BRIEF 1.
Transcribe the yoga blog post below in full, word for word.

The point is that I went to class no matter what and I worked it out on the mat. I understand the term “working it out on the mat” so much better now. I went to classes that I might not have tried. The best part is that I formed a routine. With that new habit formed I have now been able to continue to get up at 6am most weekdays and make to a 7am yoga class. I am going to just keep going. I am starting to notice some changes in my structure that I am really enjoying. I feel better than I ever have and my energy is so much better.
I love this quote, “The nature of the universe is such that the ends can never justify the means. On the contrary, the means always determine the end”. Aldous Huxley. The end of the yoga challenge was anticlamactic. I gave myself one last gold star by my name, a little knuckle bump to my shoulder and went on my way. I was on my way to the next thing that life would present. Life is so full of everything. It is full of big laughter, sadness, tiredness, frustration, business, and love. All meant to felt and experienced. It is nice to take a little quiet time each day just for myself so that I may, WORK IT OUT ON THE MAT.
Thank you for anyone who cared to read this blog. It was a test for me to see if I could actually write anything that the public might enjoy hearing about . I have found it to be quite rewarding and I hope to do it more often. Peace, prosperity, and joy to you all!
Classes 6,7,8,9,10-Halfway!

LISTED ENTRIES.

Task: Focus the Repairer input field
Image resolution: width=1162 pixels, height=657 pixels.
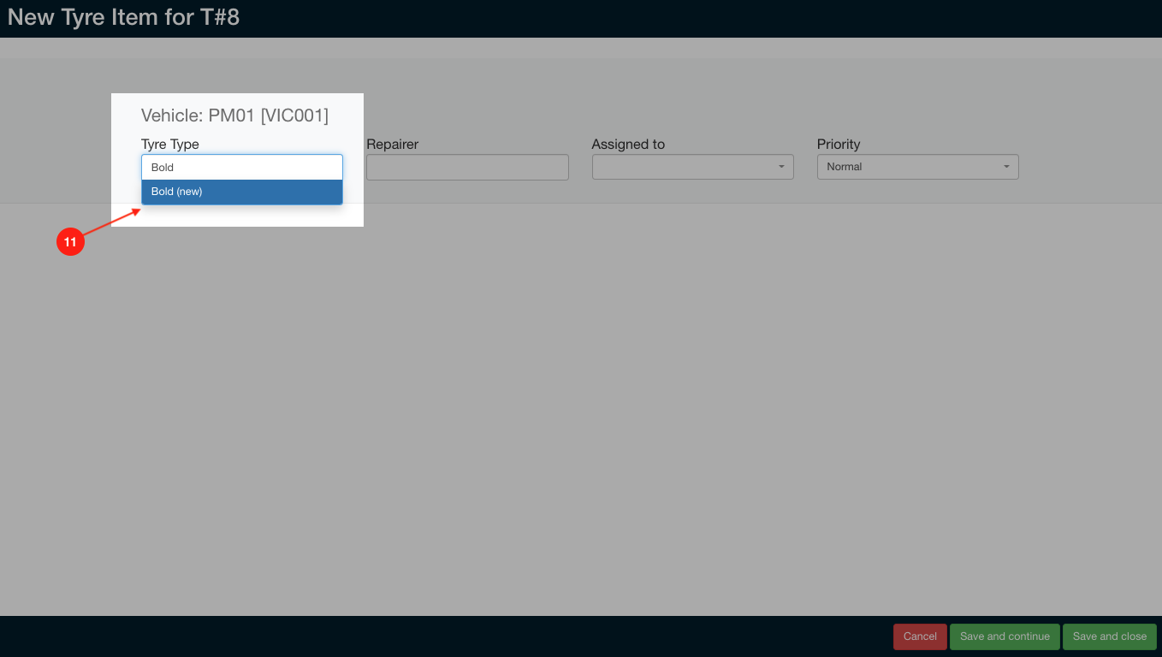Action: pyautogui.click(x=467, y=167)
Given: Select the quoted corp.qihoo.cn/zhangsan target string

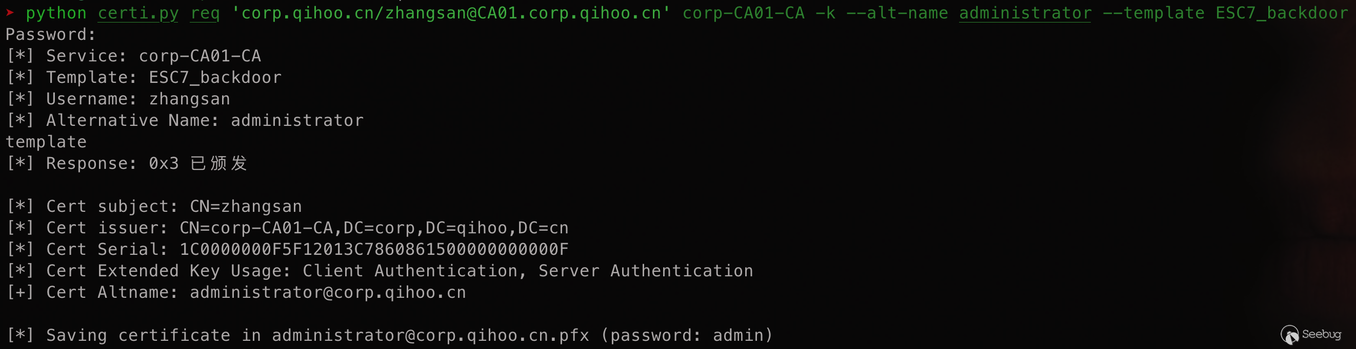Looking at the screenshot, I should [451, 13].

---

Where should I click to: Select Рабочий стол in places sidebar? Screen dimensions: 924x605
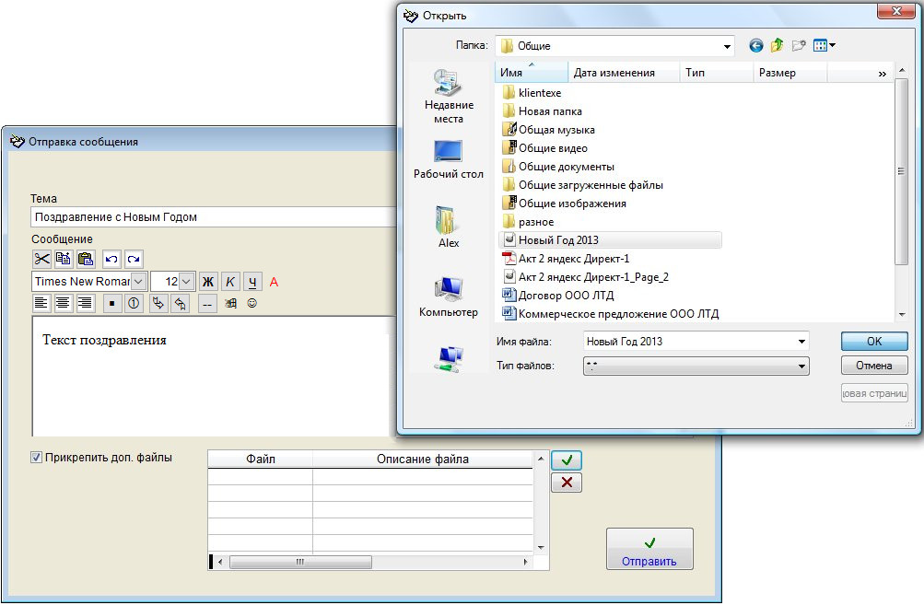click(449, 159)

BRIEF 2.
Format the listing entries in the stretch from the line containing "Given: Select the" through the line containing "Looking at the" as a two-column CSV with columns named request and response. Use one row per request, with each value in a single quoted field and line breaks replaced by spaces, and leave the pictures out.

RIGHT ANSWER 1.
The point is that I went to class no matter what and I worked it out on the mat. I understand the term “working it out on the mat” so much better now. I went to classes that I might not have tried. The best part is that I formed a routine. With that new habit formed I have now been able to continue to get up at 6am most weekdays and make to a 7am yoga class. I am going to just keep going. I am starting to notice some changes in my structure that I am really enjoying. I feel better than I ever have and my energy is so much better.
I love this quote, “The nature of the universe is such that the ends can never justify the means. On the contrary, the means always determine the end”. Aldous Huxley. The end of the yoga challenge was anticlamactic. I gave myself one last gold star by my name, a little knuckle bump to my shoulder and went on my way. I was on my way to the next thing that life would present. Life is so full of everything. It is full of big laughter, sadness, tiredness, frustration, business, and love. All meant to felt and experienced. It is nice to take a little quiet time each day just for myself so that I may, WORK IT OUT ON THE MAT.
Thank you for anyone who cared to read this blog. It was a test for me to see if I could actually write anything that the public might enjoy hearing about . I have found it to be quite rewarding and I hope to do it more often. Peace, prosperity, and joy to you all!
Classes 6,7,8,9,10-Halfway!

RIGHT ANSWER 2.
request,response
"Given: Select the quoted corp.qihoo.cn/zhangsan target string","Looking at the screenshot, I should [451, 13]."